-- START SOURCE MATERIAL --

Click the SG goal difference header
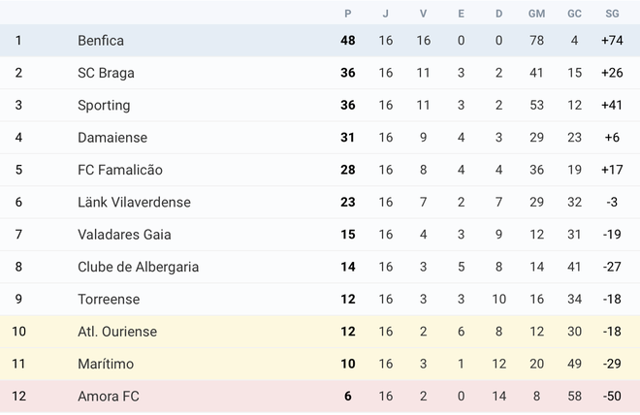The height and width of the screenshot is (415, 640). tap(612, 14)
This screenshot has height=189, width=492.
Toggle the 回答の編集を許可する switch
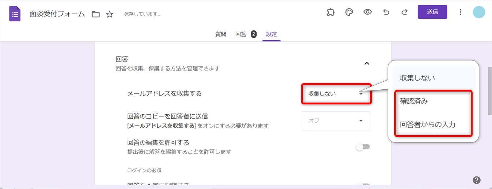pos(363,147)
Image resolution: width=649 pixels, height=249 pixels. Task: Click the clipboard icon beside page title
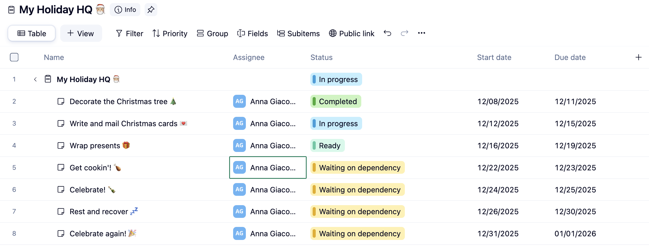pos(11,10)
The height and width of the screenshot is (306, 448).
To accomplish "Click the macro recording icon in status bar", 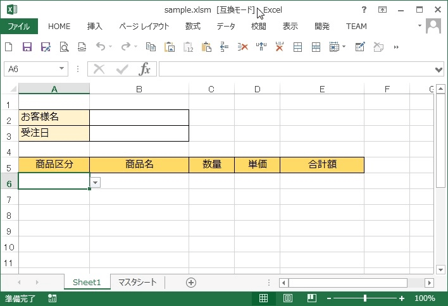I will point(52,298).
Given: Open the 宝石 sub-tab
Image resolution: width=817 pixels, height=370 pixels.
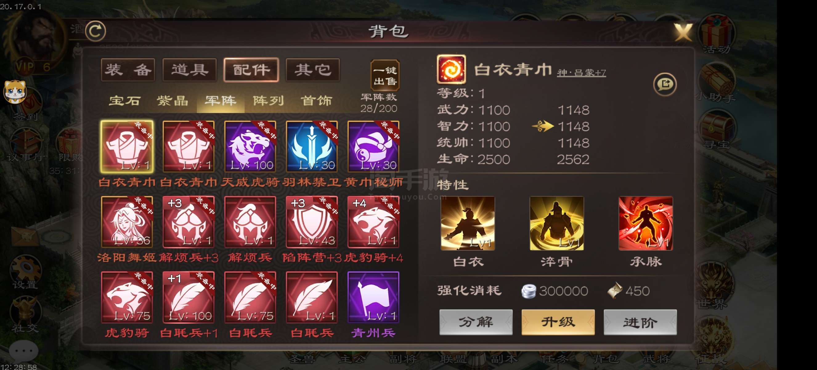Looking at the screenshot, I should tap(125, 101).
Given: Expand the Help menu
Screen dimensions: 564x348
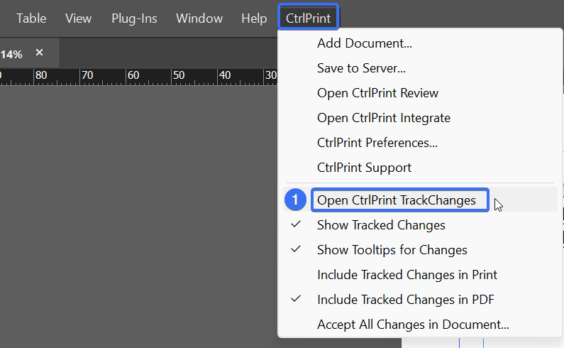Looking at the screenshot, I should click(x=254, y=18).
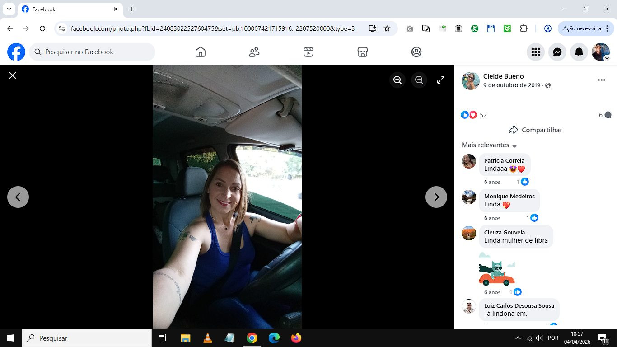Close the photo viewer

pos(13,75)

-- END SOURCE MATERIAL --

### WHAT IS BEING ASKED
Pick out every line of the rows above that contains the word "pixels", and copy each one in full.

### SOLUTION
Image resolution: width=649 pixels, height=249 pixels. Task: Click the clipboard icon beside page title
Image resolution: width=817 pixels, height=370 pixels.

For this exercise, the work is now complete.